By eating well, participating in regular physical exercise, avoiding harmful habits and making prudent decisions about managing the drawbacks of your HIV/AIDS situation, the quality of your life is positively related to what you want.

Achieving and maintaining emotional wellness requires monitoring and exploring your thoughts and feelings, identifying obstacles to your emotional well-being and trying to find solutions for your emotional concerns. The integration of physical wellness and emotional wellness can be experienced quite easily with the use of physical exercise as an antidote for emotional distress.

Intellectual wellness

Your intellectual wellness is an important factor in maximising the success that you can achieve from your investments in a better life. An active mind is important to your own wellness. Open-mindedness, critical thinking, the ability to motivate self and master challenges, creativity and curiosity are significant indicators of intellectual health. Your intellectual prowess is crucial in terms of how you face your challenges as well as rationalise how to get the desired outcome. You need to maintain your sense of humour or even develop a better one if necessary.
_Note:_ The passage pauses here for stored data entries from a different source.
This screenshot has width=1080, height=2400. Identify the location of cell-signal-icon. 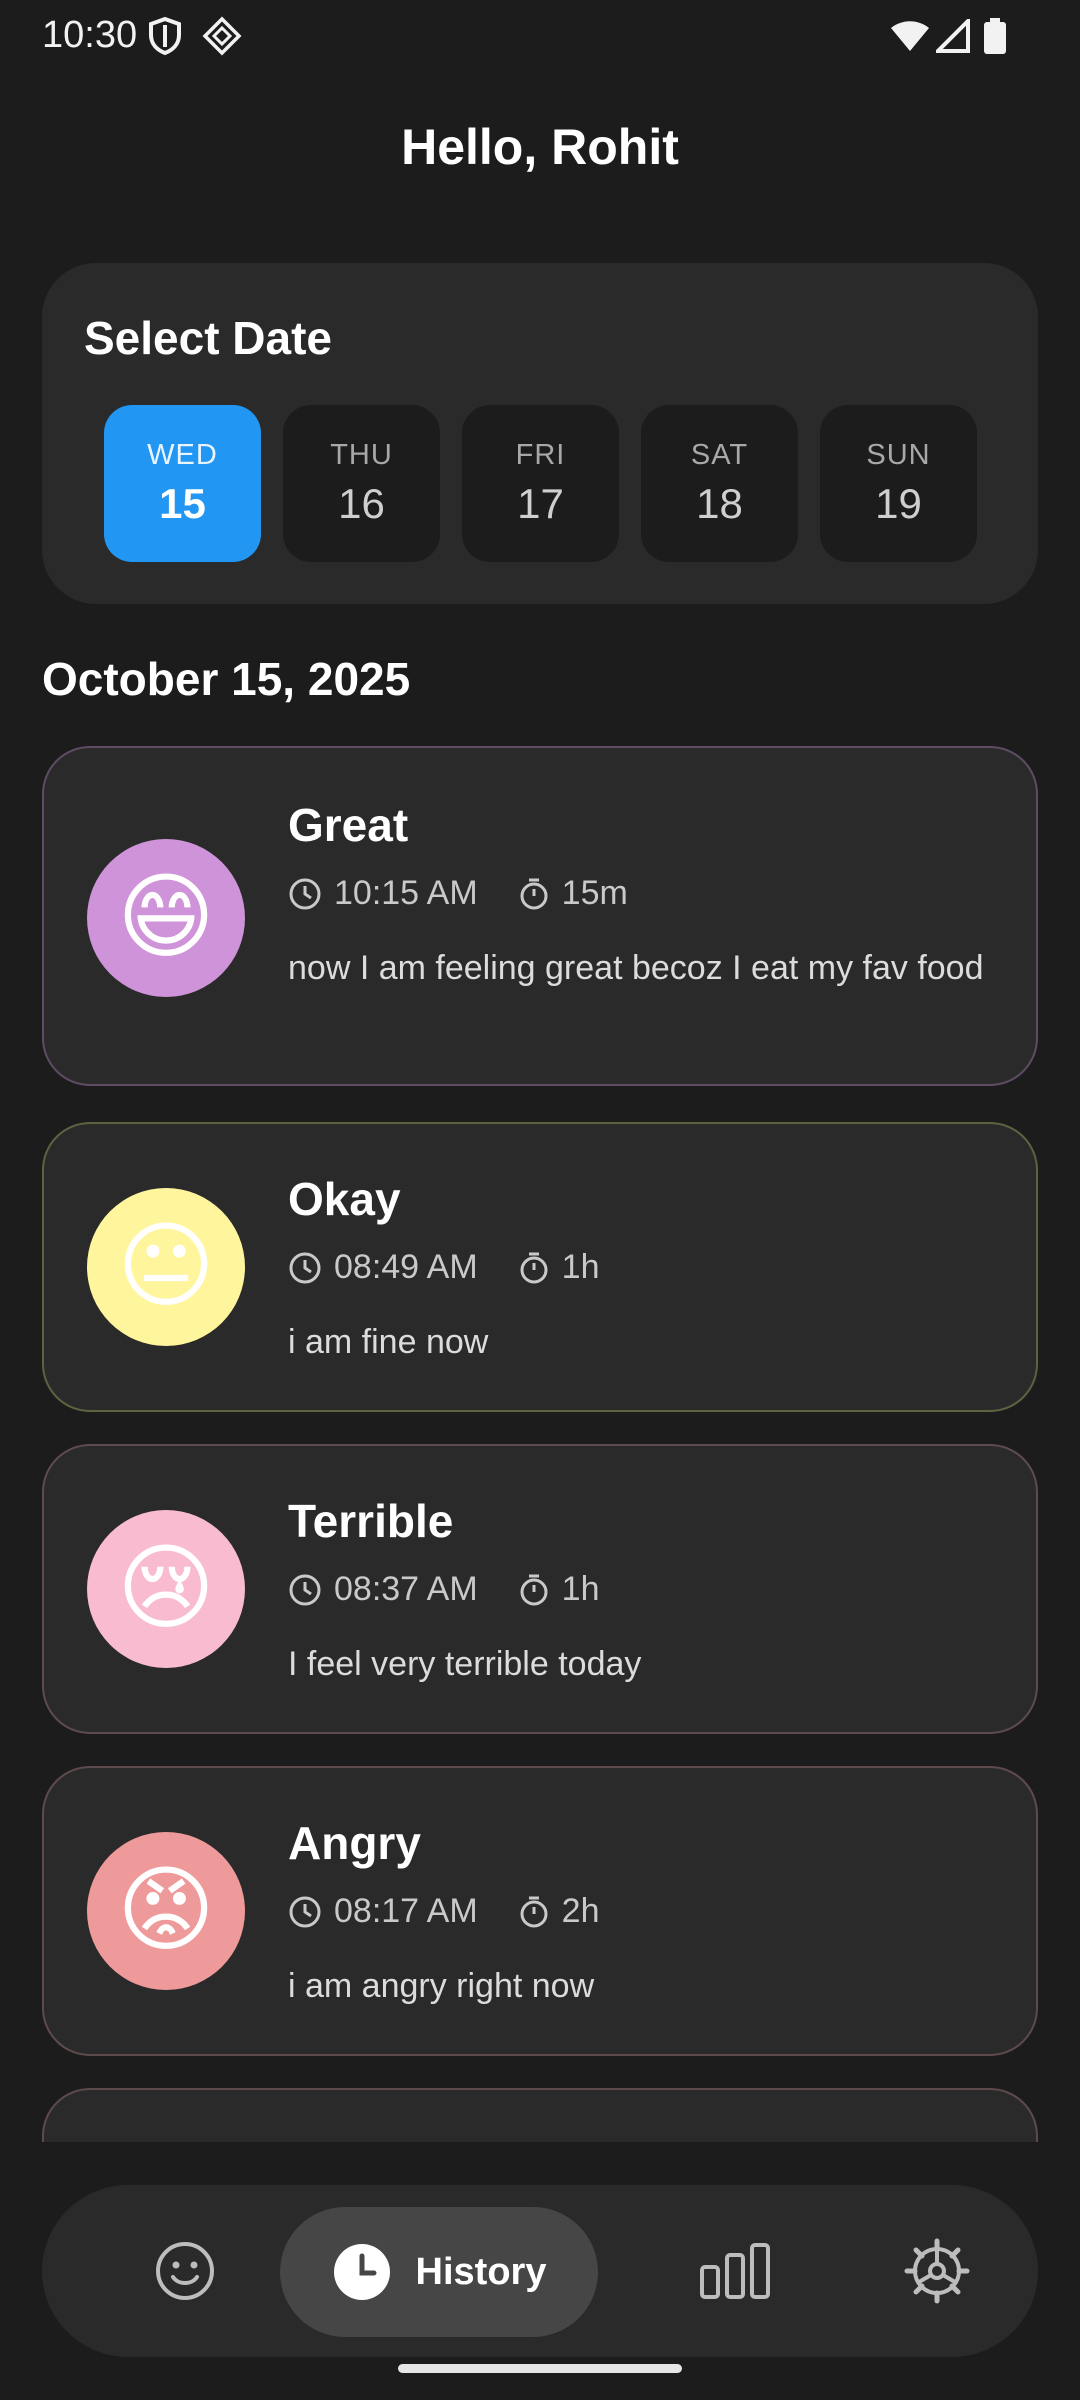
(953, 36).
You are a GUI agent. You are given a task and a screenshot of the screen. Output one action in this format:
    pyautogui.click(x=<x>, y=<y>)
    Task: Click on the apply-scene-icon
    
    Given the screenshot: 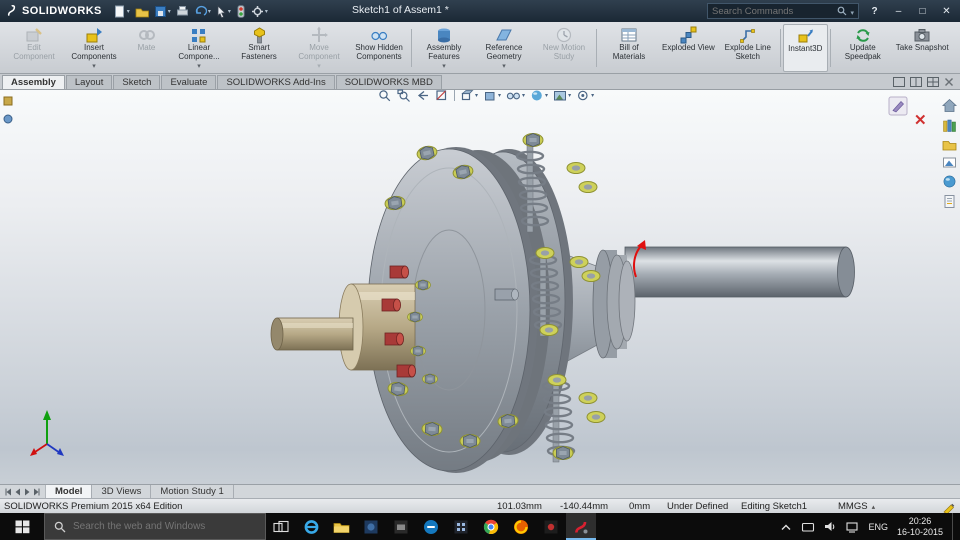 What is the action you would take?
    pyautogui.click(x=562, y=96)
    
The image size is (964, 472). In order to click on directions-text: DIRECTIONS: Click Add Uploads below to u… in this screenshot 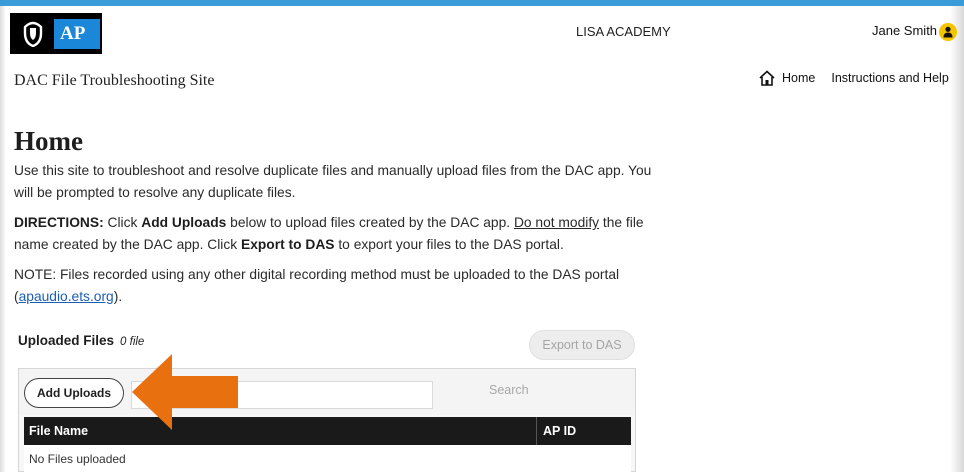, I will do `click(344, 234)`.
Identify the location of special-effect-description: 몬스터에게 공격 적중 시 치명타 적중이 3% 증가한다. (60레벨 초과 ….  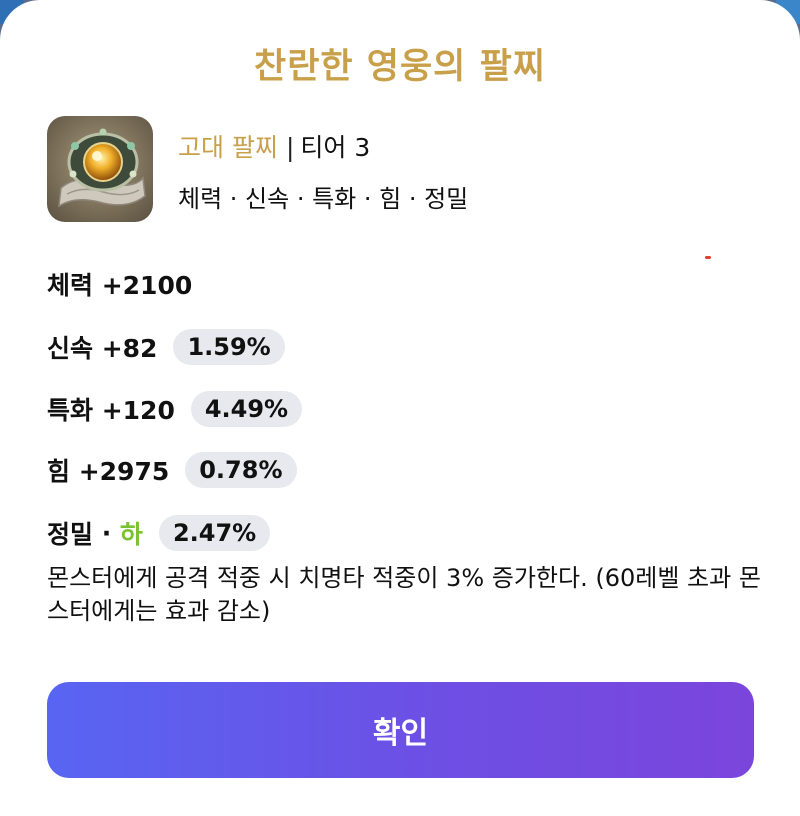
(404, 594).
Spiritual well-being is important, you can enjoy spiritual health through a set of guiding beliefs, principles or values that give meaning and purpose to your life especially during these difficult times. Spiritual wellness provides the capacity for love, compassion, forgiveness, altruism, joy and fulfilment. When things seem hopeless spiritual wellness is the antidote for cynicism, anger, fear, anxiety, self-absorption and pessimism. Spirituality transcends the individual which can be a common bond among persons with the HIV/AIDS problem. Meaning and purpose in your lives can be found through a variety of activities that you find fulfilling.

Satisfying relationships are basic to both your physical and emotional health which results in interpersonal and social wellness. Having supportive persons in your lives is an important need. It is worth the effort to solicit the help of HIV/AIDS support organisations if necessary to meet other persons in similar positions with whom you can bond especially where support from family and friends are non-existent.

Social wellness involves participating in and contributing to society. This can be done by your involvement in public education, sharing your experiences at seminars, workshops or any forum where others can benefit from your contribution. This is also a good opportunity to validate your self-worth.

Your environmental wellness should not be treated lightly, you are at a disadvantage which requires acute awareness on your part. By increasing your knowledge about the risks, prevention and care of lifestyle problems you can be proactive in enjoying optimal wellness.

Life is dynamic and the various dimensions of wellness interact continuously and influence each other. Any adjustment in one area of wellness invariably affects some or all of the others. Regular physical exercise helps to increase ones total wellness. Managing HIV/AIDS should be a dynamic process in which you improve your body's resolve to cope with the challenges more efficiently.